El estudio de la Torá es una mitzvá específica en Deuteronomio 6:7 (que recitamos diariamente en Shemá): "Deberás enseñarles cuidadosamente a tus hijos" –con lo que nos ordena transmitir la Torá a la generación siguiente... "y deberás hablar de ellas (palabras de Torá) mientras estés sentado en tu hogar, mientras camines en el camino, cuando te vayas a acostar y cuando te levantes" – con lo que nos ordena estudiar Torá. Esta necesidad de dedicarnos a conocer la Torá, trabajar sobre ella, esforzarnos por comprenderla, darle primera prioridad – se repite una y otra vez a lo largo de la Biblia...

Nuestra historia nos demuestra que en el momento que el estudio de la Torá es descuidado, se abre el camino hacia la asimilación del Pueblo Judío en los pueblos que le rodean. Sin equivocación, históricamente, cada comunidad judía que no enseñó ni estudió Torá como su primera prioridad gradualmente desapareció de la escena.

Más allá de todos los buenos motivos racionales, la Torá es el puente misterioso que conecta a los judíos con Dios, a través del cual ellos interactúan y se comunican, y por medio del cual Dios cumple con Su pacto con Su pueblo de mantenerlos y protegerlos.

Por ello no es sorprendente que el estudio de la Torá sea tan central para nosotros. Es la primera bendición que un recién nacido recibe: "...así ingrese a la Torá, al palio nupcial, y a las buenas acciones". El libro de rezos está lleno de peticiones a Dios para ayudarnos a entender Su Torá...

Esto explica porqué, en una comunidad judía tradicional, el que es respetado y mirado con mayor admiración es el erudito de Torá – no el artista, o el atleta...

Cuando estudiamos Torá, no estamos estudiando un texto abstracto y arcano del mundo antiguo. Estudiamos el camino que Dios quiere que vivamos en esta tierra... (Nosotros) estamos de hecho ocupados en descubrir la esencia del judaísmo, en otras palabras, la esencia de nosotros mismos.

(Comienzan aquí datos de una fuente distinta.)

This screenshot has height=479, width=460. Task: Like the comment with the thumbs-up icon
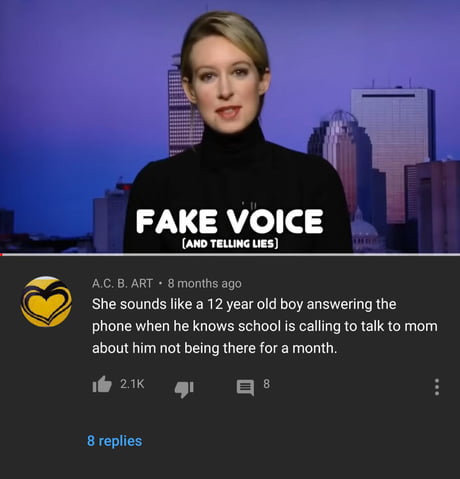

Como un Pez Fuera del Agua

A través de los tiempos, los judíos han realizado tremendos sacrificios personales para no perder el estudio de la Torá. El Talmud describe el destino de Rabi Akiva:

En el siglo primero, los romanos intentaron aniquilar al judaísmo e hicieron que el estudio de la Torá fuese ilegal. Rabi Akiva no pudo soportar la idea de abandonar la Torá, así es que juntó a sus discípulos y les enseñó Torá. Pappus ben Yehudá vino y encontró a Rabi Akiva enseñando Torá públicamente. Él le preguntó: "Akiva, ¿no tienes temor del gobierno?".

Rabi Akiva contestó: "Se lo voy a explicar con una parábola:"

Un zorro iba una vez caminando a lo largo de un río, y vio peces pululando de un lado a otro. El zorro les dijo: "¿De qué están escapando?".

Los peces contestaron: "De las redes de los pescadores".

El zorro dijo: "¿Les gustaría venir a la tierra seca?".

Los peces contestaron: "¿Son ustedes los llamados animales más inteligentes? ¡Ustedes son tontos! Si tenemos miedo en el elemento en que vivimos ¡Cuánto más tendremos en el elemento en que moriremos!".

Rabi Akiva explicó: "Así es también con los judíos. Está escrito: ‘(La Torá) es tu vida y el largo de tus años'. Si la descuidamos, cuanto peor estaremos".

Muy pronto, Rabi Akiva fue arrestado y puesto en prisión, y Pappus ben Yehudá también fue arrestado y encerrado junto a él. Rabi Akiva dijo: "Pappus, ¿Qué estás haciendo aquí?". Él contestó: "¡Afortunado eres, Akiva, que has sido atrapado por mantenerte ocupado con la Torá! ¡Infortunado Pappus, quien ha sido agarrado por mantenerse ocupado con cosas ociosas!". Los Romanos ejecutaron a Rabi Akiva a través de rasgar brutalmente la piel de su cuerpo con tenedores de hierro. Mientras él era torturado, Rabi Akiva alegremente recitaba el Shemá –"Escucha Oh, Israel, el Señor nuestro Dios, el Señor es Uno".

Sus perplejos alumnos preguntaron, "Rabino, ¿cómo puede usted alabar a Dios en medio de esta tortura?".

Contestó Rabi Akiva: "Toda mi vida creí que una persona debe dar el 100 por ciento a Dios. ¡Ahora que tengo la oportunidad, yo alegremente lo hago!".

Por supuesto que Rabi Akiva quería vivir. Pero para él, la vida sin Torá no valía la pena ser vivida. Es como esperar que un pez viva sin agua. Como el Talmud señala: "Una voz resonó del cielo y proclamó: ‘Afortunado eres tú, Akiva, quien murió mientras pronunciaba el Shemá'".

De hecho, la Torá es la esencia del Pueblo Judío, nuestra propia vida y alma. Sin ella, literalmente no tenemos existencia.